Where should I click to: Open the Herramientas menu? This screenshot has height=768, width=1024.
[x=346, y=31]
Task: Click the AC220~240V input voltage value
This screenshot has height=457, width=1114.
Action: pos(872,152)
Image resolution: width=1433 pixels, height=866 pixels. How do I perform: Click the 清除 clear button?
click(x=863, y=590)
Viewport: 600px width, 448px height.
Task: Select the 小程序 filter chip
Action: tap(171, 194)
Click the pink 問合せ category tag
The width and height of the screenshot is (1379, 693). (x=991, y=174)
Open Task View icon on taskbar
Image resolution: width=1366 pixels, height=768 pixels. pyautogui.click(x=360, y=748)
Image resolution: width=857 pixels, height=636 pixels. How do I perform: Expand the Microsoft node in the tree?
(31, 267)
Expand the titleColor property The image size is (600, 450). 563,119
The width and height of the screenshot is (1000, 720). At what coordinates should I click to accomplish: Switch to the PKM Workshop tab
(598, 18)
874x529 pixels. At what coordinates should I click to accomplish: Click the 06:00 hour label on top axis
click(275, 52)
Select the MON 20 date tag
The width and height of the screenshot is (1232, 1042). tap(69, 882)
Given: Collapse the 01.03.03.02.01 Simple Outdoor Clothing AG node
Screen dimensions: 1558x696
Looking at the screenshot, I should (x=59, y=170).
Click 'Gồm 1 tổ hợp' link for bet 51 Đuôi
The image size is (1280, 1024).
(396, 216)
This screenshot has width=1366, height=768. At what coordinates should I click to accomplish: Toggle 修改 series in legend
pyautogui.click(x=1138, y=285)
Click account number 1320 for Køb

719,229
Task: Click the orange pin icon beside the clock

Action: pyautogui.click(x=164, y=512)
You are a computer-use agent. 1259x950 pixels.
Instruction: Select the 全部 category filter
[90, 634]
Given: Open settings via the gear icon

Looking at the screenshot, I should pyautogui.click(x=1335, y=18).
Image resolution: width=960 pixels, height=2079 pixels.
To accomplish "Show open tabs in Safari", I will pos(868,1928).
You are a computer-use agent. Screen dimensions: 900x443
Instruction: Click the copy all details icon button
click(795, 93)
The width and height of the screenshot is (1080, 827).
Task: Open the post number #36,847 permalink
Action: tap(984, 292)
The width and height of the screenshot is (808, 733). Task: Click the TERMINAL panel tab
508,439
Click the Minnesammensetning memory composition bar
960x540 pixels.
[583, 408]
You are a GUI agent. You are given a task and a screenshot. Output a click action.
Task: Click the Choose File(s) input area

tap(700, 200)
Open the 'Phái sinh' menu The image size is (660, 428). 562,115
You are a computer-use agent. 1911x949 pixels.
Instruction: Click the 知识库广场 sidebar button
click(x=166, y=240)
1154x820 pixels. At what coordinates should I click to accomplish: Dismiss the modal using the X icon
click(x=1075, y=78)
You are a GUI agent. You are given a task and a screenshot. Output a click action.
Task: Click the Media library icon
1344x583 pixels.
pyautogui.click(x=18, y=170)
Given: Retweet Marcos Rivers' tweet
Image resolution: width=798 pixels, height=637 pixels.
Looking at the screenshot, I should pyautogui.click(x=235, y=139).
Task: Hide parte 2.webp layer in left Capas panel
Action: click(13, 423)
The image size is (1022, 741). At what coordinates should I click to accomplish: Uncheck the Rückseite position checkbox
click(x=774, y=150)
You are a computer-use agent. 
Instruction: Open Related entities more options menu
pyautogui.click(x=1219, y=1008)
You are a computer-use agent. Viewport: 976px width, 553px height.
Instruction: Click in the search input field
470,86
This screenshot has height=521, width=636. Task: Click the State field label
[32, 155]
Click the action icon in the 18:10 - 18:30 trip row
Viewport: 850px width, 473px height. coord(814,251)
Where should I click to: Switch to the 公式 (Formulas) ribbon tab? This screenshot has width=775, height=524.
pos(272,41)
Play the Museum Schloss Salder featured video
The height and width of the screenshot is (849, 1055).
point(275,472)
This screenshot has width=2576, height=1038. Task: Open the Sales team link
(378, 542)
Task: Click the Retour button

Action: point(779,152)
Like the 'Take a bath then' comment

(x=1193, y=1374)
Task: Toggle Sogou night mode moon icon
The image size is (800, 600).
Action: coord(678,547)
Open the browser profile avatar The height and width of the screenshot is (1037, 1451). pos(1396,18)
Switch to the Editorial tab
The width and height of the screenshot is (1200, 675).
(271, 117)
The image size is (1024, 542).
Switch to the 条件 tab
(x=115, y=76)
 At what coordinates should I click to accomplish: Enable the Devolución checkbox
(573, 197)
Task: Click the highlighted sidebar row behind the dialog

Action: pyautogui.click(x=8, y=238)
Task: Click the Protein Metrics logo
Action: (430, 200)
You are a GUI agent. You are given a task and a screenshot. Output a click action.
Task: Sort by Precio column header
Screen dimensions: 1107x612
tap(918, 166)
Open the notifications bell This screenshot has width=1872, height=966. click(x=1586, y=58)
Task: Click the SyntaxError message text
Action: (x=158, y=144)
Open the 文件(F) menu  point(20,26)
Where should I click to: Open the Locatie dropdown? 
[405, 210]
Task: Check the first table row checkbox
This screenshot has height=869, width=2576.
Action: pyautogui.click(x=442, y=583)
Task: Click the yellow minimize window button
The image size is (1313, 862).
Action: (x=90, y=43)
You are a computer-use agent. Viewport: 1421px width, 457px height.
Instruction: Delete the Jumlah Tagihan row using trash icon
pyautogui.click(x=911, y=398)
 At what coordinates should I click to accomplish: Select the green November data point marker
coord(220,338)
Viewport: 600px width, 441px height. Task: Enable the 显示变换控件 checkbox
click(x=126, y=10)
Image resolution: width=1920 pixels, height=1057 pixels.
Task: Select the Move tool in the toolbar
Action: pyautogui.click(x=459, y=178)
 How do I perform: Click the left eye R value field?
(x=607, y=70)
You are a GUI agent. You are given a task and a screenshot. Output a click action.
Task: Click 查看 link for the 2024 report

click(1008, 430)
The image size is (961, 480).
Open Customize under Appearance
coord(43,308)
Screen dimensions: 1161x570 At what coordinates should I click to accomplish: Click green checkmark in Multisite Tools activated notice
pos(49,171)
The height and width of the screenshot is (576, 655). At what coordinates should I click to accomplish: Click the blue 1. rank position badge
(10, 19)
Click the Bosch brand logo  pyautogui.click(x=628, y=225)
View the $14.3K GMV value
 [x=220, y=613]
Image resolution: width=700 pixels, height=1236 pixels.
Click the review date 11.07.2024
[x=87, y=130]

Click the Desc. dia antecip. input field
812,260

========================================

Only a number is wanted here: the count of lines above that hold the word "agent".

## Answer for the task
10